Thursday, November 17, 2011

My IEEE-EMBS Lecture

You might be wondering what IEEE and EMBS stands for.  IEEE is an international engineering association.  EMBS stands for the Engineering in Medicine and Biology Society, one of IEEE's many societies.  The Waterloo student EMBS chapter holds invited lectures now-and-then, and I was happy to give one of those lectures today.

I had a choice: I could do the safe thing and talk about image registration, a topic that I've published in, or I could talk about my real passion, the brain. I chose to talk about the brain. The title was "Computational Neuroscience".  The image on the right is the poster advertising the talk.

The lecture went well (from my perspective, anyway).  Addie was nice enough to lend me her kitty stuffy so that I could demonstrate what a neurophysiology experiment entails.

I was gratified to see the lecture hall fill up.  The room wasn't very big, but it felt nice to know that some people were willing to stand for an hour to hear what I had to say.

My take-home message:
Your sensations, perceptions, thoughts, feelings, memories, intentions, beliefs... are all patterns of neural activity in your brain.
Don't believe me? You'll just have to go to my next lecture.

Tuesday, November 1, 2011

7 Billion People

October 31, 2011, is the day that UN forecasters estimate the earth's population reached 7 billion people. Man, it wasn't long ago that the population was a mere 6 billion (1999).  Heck, I can even recall 5 billion (1987). And though I don't remember it, I was 4 years old when the earth reached 4 billion (1974).

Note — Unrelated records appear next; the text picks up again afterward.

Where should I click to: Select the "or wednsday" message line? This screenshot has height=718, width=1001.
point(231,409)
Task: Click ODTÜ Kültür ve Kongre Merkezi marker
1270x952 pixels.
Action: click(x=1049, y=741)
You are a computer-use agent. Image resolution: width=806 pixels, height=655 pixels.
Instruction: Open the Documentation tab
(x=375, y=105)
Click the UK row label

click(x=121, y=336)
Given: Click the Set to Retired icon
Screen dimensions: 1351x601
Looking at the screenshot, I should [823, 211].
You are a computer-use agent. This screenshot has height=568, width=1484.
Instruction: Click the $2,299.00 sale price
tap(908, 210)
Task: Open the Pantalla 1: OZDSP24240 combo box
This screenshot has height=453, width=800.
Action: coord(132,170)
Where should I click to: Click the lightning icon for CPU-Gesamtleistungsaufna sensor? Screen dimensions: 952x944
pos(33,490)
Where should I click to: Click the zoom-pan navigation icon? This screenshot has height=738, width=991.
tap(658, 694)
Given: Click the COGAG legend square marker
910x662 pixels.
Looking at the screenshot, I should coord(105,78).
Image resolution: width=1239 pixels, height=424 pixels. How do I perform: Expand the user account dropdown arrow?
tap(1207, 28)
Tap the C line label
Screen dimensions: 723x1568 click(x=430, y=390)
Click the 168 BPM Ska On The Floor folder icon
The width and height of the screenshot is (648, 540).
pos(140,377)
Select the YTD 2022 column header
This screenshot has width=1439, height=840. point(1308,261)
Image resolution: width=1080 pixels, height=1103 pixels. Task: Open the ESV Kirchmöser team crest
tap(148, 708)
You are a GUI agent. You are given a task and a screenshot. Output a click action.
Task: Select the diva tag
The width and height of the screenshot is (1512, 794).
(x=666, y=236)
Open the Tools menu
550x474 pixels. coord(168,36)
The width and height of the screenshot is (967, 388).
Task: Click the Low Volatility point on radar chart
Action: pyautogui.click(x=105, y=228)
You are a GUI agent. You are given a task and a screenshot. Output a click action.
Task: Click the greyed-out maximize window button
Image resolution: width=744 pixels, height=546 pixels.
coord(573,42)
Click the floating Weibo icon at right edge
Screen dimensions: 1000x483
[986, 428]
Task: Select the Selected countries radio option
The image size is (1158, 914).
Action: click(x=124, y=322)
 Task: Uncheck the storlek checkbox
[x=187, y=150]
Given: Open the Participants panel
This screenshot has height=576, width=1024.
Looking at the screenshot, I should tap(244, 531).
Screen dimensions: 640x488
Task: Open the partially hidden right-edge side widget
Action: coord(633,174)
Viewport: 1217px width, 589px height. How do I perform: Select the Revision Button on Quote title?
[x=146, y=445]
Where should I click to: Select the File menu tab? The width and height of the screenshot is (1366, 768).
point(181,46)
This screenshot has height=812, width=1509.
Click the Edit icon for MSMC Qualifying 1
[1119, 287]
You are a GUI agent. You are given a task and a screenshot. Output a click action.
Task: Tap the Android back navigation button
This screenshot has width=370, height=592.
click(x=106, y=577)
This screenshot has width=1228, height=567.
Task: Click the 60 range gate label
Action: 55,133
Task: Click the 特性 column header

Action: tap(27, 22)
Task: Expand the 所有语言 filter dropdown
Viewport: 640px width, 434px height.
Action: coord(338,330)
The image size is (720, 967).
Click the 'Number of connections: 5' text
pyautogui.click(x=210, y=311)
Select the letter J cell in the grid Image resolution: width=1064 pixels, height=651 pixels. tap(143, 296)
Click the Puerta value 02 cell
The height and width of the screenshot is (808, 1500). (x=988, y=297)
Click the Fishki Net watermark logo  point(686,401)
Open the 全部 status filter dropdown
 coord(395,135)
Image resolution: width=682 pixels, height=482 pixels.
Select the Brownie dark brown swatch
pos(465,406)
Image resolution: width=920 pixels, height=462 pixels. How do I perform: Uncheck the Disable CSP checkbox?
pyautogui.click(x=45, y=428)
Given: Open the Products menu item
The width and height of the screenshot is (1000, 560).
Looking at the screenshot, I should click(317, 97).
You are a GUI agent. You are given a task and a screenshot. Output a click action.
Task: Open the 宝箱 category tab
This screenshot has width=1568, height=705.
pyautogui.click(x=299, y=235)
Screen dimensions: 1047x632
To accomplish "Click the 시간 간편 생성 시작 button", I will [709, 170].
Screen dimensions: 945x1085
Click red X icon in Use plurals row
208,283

The CBC "Offbeat Math" page has some interesting ways to interpret how many people that is. One that struck me is that if we were ALL at a concert - standing room only - we'd take up half of PEI. That doesn't seem like that much to me. But if we all stood hand-in-hand, we'd form a chain 7 million km long, nine times the distance to the moon.

Finally, the web page has a video interview with Joel Cohen, a math biologist from Columbia University. He makes it clear that we are prospering on borrowed time. One of the interviewers says that growing world population is a boon to the stock markets, and a dream scenario for investment in general (I can only assume that he's playing devil's advocate, and asking what other people might be wondering). Prof. Cohen repeats his stance, that this rate of growth cannot continue and current prosperity is at the expense of future generations.